## Challenge
Output the lines from the line containing "The image size" through the line containing "pos(239,455)", copied with no changes, and omit the pictures from your answer.

## Data supplied
[start]

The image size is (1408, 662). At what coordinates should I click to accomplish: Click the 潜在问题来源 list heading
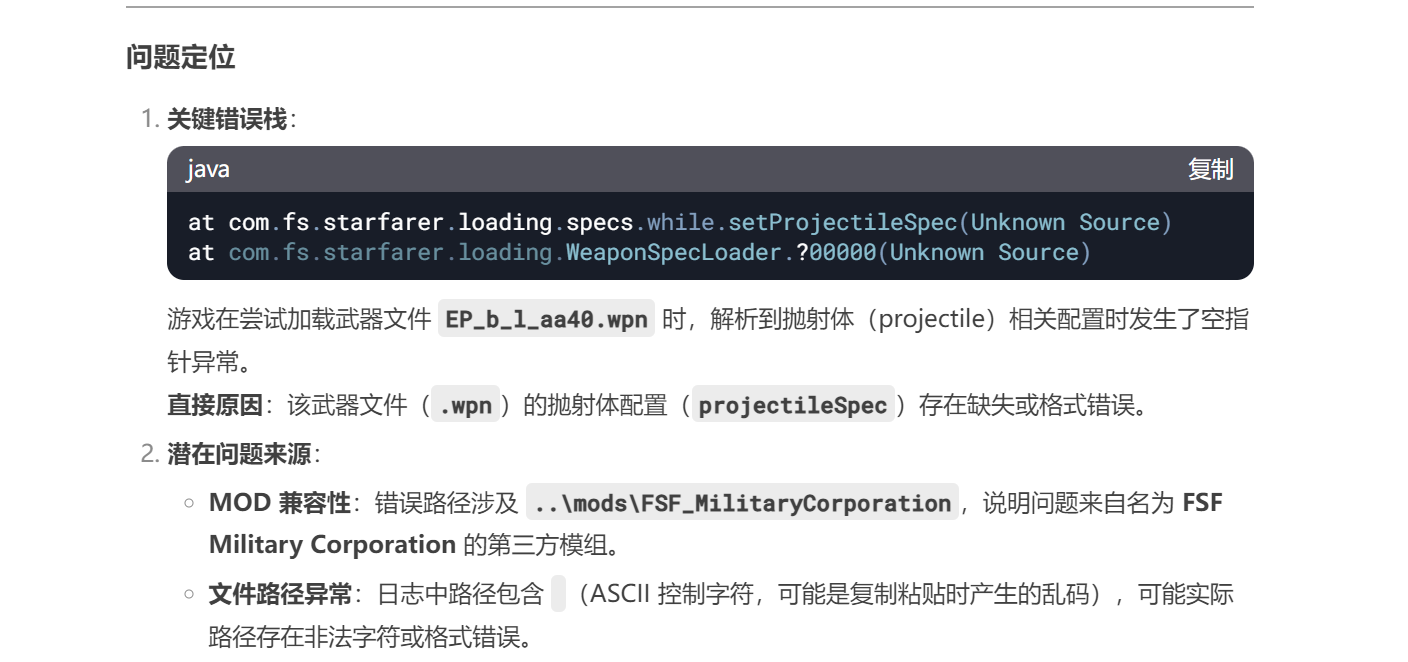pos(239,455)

[end]
[start]

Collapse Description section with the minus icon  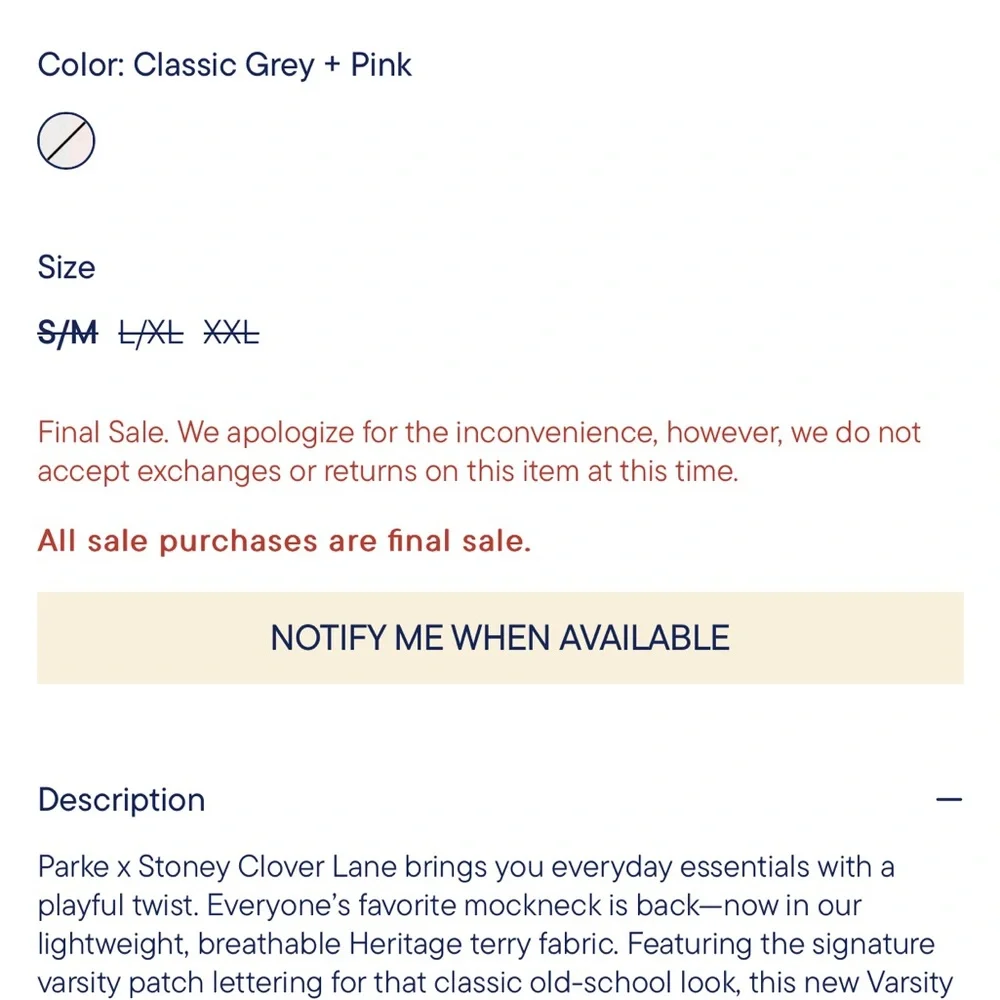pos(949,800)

[end]
[start]

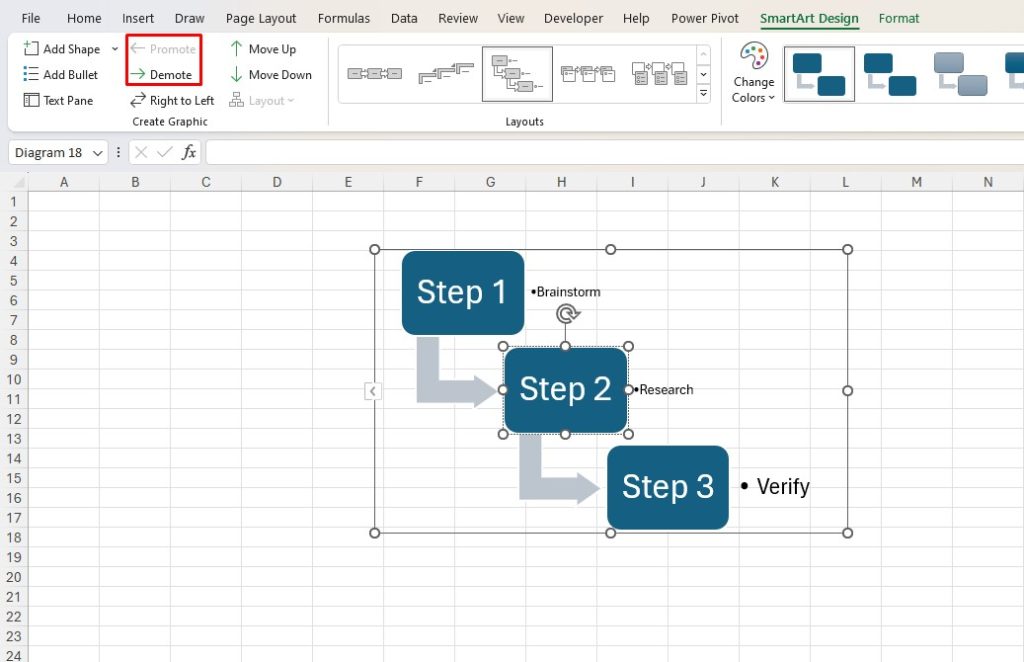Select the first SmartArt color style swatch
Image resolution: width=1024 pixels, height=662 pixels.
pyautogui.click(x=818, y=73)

[end]

## Exercise answer
The image size is (1408, 662). At what coordinates should I click to accomplish: Click the 潜在问题来源 list heading
pos(239,455)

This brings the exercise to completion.